Reimplementing LINQ to Objects: Part 10 – Any and All

Another day, another blog post. I should emphasize that this rate of posting is likely to be short-lived… although if I get into the habit of writing a post on the morning commute when I go back to work after the Christmas holidays, I could keep ploughing through until we’re done.

Anyway, today we have a pair of operators: Any and All.

What are they?

"Any" has two overloads; there’s only one for "All":

public static bool Any<TSource>(
    this IEnumerable<TSource> source)

public static bool Any<TSource>(
    this IEnumerable<TSource> source,
    Func<TSource, bool> predicate)

public static bool All<TSource>(
    this IEnumerable<TSource> source,
    Func<TSource, bool> predicate)

The names really are fairly self-explanatory:

  • "Any" without a predicate returns whether there are any elements in the input sequence
  • "Any" with a predicate returns whether any elements in the input sequence match the predicate
  • "All" returns whether all the elements in the input sequence match the given predicate

Both operators use immediate execution – they don’t return until they’ve got the answer, basically.

Importantly, "All" has to read through the entire input sequence to return true, but can return as soon as it’s found a non-matching element; "Any" can return true as soon as it’s found a matching element, but has to iterate over the entire input sequence in order to return false. This gives rise to one very simple LINQ performance tip: it’s almost never a good idea to use a query like

// Don’t use this
if (query.Count() != 0)

That has to iterate over *all* the results in the query… when you really only care whether or not there are any results. So use "Any" instead:

// Use this instead
if (query.Any())

If this is part of a bigger LINQ to SQL query, it may not make a difference – but in LINQ to Objects it can certainly be a huge boon.

Anyway, let’s get on to testing the three methods…

What are we going to test?

Feeling virtuous tonight, I’ve even tested argument validation again… although it’s easy to get that right here, as we’re using immediate execution.

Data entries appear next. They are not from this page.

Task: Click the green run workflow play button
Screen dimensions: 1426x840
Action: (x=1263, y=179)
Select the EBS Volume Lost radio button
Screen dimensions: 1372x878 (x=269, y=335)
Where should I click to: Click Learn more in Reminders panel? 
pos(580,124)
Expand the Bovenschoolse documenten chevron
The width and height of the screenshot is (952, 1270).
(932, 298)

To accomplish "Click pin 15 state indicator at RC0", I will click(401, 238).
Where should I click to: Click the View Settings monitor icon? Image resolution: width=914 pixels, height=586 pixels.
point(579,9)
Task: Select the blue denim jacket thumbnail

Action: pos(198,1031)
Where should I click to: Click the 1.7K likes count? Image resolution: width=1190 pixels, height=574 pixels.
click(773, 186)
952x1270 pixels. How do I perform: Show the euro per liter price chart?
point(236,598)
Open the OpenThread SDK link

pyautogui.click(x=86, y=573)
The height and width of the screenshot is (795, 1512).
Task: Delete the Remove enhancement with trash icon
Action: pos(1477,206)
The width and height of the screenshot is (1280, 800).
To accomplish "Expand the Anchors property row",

Beyond that, I’ve tested a few scenarios:

  • An empty sequence will return false with Any, but true with All. (Whatever the predicate is for All, there are no elements which fail it.)
  • A sequence with any elements at all will make the predicate-less Any return true.
  • If all the elements don’t match the predicate, both Any and All return false.
  • If some elements match the predicate, Any will return true but All will return false.
  • If all elements match the predicate, All will return true.

Those are all straightforward, so I won’t give the code. One final test is interesting though: we prove that Any returns as soon as it’s got the result by giving it a query which will throw an exception if it’s iterated over completely. The easiest way of doing this is to start out with a sequence of integers including 0, and then use Select with a projection which divides some constant value by each element. In this test case, I’ve given it a value which will match the predicate before the value which will cause the exception to be thrown:

[Test]
public void SequenceIsNotEvaluatedAfterFirstMatch()
{
    int[] src = { 10, 2, 0, 3 };
    var query = src.Select(x => 10 / x);
    // This will finish at the second element (x = 2, so 10/x = 5)
    // It won’t evaluate 10/0, which would throw an exception
    Assert.IsTrue(query.Any(y => y > 2));
}

There’s an equivalent test for All, where a non-matching element occurs before the exceptional one.

So, with all the tests written, let’s get on with the interesting bit:

Let’s implement them!

The first thing to note is that all of these could be implemented in terms of either Any-with-a-predicate or All. For example, given All, we could implement Any as:

public static bool Any<TSource>(
    this IEnumerable<TSource> source)
{
    return source.Any(x => true);
}

public static bool Any<TSource>(
    this IEnumerable<TSource> source,
    Func<TSource, bool> predicate)
{
    if (predicate == null)
    {
        throw new ArgumentNullException("predicate");
    }
    return !source.All(x => !predicate(x));
}

It’s simplest to implement the predicate-less Any in terms of the predicated one – using a predicate which returns true for any element means that Any will return true for any element at all, which is what we want.

The inversions in the call to All take a minute to get your head round, but it’s basically De Morgan’s law in LINQ form: we effectively invert the predicate to find out if all of the elements don’t match the original predicate… then return the inverse. Due to the inversion, this still returns early in all the appropriate situations, too.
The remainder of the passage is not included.